TAREAS A REALIZAR:
• A. En el texto sobre monseñor Meurice, ¿a qué general mambí llamaban León de Oriente?
• B. Traduce al inglés esta oración del texto sobre monseñor Meurice: "Y Cuba lo escuchó entonces, necesitada como hoy de más Evangelio en la cruz y menos sanedrín."

FRAGMENTO DEL TEXTO:

Pero como prueba de que este país ya siente que son demasiados sus muertos armados, el 31 de julio pasado, por la mañana y tras multitudinaria misa, Santiago caminó tras el féretro de un inquieto pastor de almas, devoto de la Virgen de la Caridad y aficionado a los dulces, que removió la isla entera hace 13 años solo con una salva de palabras libertarias. Un anciano, al paso de la procesión fúnebre y numerosa tras el ataúd de monseñor Pedro Meurice, se asombró: “Hay más gente que cuando el entierro de Frank País.”
Uno de los que habló
Cuando se le pregunta a cualquier santiaguero, sea cual sea su creencia, por monseñor Meurice, escucha más o menos esta respuesta: “Fue el que dijo las cosas como son en la Plaza, cuando vino el Papa”. Precisamente ese momento fue el que le dio proyección nacional al arzobispo, y dimensión mundial a la falta de libertad de los cubanos, católicos o no, aunque alguien que se sintió muy aludido por su discurso prefirió recordar ese instante así, en conversación con el periodista Ignacio Ramonet: “Hubo también, en Santiago de Cuba, un acto en presencia del Papa, y estaba todo el pueblo allí, y en esa ocasión uno de los que habló pronunció un discurso duro, duro, y entonces la gente se fue yendo poco a poco, se quedó vacía la plaza…”
Que no fue así todos lo sabemos, la plaza continuó llena con el medio millón de personas de todo el Oriente cubano que con sol, sed, calor, y de su voluntad, recibieron el mensaje libertario. La presencia de Juan Pablo II y copiosa prensa extranjera salvó a esas quinientas mil almas del sorpresivo corte eléctrico que al resto de la Ciudad Héroe le impidió ver u oír, desde sus casas, el recién comenzado discurso del León de Oriente. Parecía entonces que este hombre voluminoso y parco se había empezado a leer la Biblia por el arresto y la crucifixión de Cristo, o por la rebelión de los Macabeos contra el ambiente seleúcida, y quería contárselo a toda Cuba. Y Cuba lo escuchó entonces, necesitada como hoy de más Evangelio en la cruz y menos sanedrín. Y en la misa dominical nos entristeció la grabación de su voz que los organizadores escogieron para transmitir: no era parte de ese discurso ante Juan Pablo II y toda Cuba para el que, según le contaba a sus amigos, monseñor Meurice sentía que había nacido; como si hubiera apuro por enterrar su alma, ahora que al cuerpo le quedaban horas.
(Meurice recuperó involuntariamente, después de casi un siglo de vacío, el epíteto más temible –más libertario- de todos los héroes surgidos en la indómita cabeza del caimán: León de Oriente, como le decían al general mambí José Maceo Grajales, muerto en combate en 1896).

SECCIÓN DE DATOS:
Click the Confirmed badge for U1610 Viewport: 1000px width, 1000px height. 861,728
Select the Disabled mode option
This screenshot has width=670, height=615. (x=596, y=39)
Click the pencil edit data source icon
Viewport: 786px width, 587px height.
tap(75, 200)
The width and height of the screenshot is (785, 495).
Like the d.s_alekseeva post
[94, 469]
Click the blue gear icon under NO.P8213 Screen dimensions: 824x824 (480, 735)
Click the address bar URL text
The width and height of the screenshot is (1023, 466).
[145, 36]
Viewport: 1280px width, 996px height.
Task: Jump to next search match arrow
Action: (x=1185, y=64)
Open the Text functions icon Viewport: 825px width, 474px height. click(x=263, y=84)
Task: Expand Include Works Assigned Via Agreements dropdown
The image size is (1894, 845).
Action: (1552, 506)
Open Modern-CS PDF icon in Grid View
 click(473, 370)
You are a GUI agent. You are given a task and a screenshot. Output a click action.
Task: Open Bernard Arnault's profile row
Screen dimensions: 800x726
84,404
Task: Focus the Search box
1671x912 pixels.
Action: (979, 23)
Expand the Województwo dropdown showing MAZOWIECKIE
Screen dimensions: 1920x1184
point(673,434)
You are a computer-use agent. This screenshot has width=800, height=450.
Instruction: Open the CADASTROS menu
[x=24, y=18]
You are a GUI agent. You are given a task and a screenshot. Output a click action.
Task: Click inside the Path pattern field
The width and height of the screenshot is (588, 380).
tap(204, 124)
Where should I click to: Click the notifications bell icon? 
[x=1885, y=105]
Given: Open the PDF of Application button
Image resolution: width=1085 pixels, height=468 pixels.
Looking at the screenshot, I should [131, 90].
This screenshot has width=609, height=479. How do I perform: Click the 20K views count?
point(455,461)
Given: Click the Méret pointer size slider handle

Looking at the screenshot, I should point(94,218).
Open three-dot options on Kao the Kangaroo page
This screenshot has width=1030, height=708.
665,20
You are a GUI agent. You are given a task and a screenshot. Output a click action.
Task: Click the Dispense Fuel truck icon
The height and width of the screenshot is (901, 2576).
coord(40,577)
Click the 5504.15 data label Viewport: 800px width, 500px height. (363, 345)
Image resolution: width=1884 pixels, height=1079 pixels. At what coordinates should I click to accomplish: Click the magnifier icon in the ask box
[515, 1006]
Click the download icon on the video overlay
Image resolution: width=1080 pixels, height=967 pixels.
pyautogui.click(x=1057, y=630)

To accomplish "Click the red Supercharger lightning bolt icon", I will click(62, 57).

RESPUESTAS DEL EJERCICIO:
• A. A José Maceo Grajales.

• B. And Cuba listened to him then, in need, as it is today, of more Gospel on the cross and less Sanhedrin.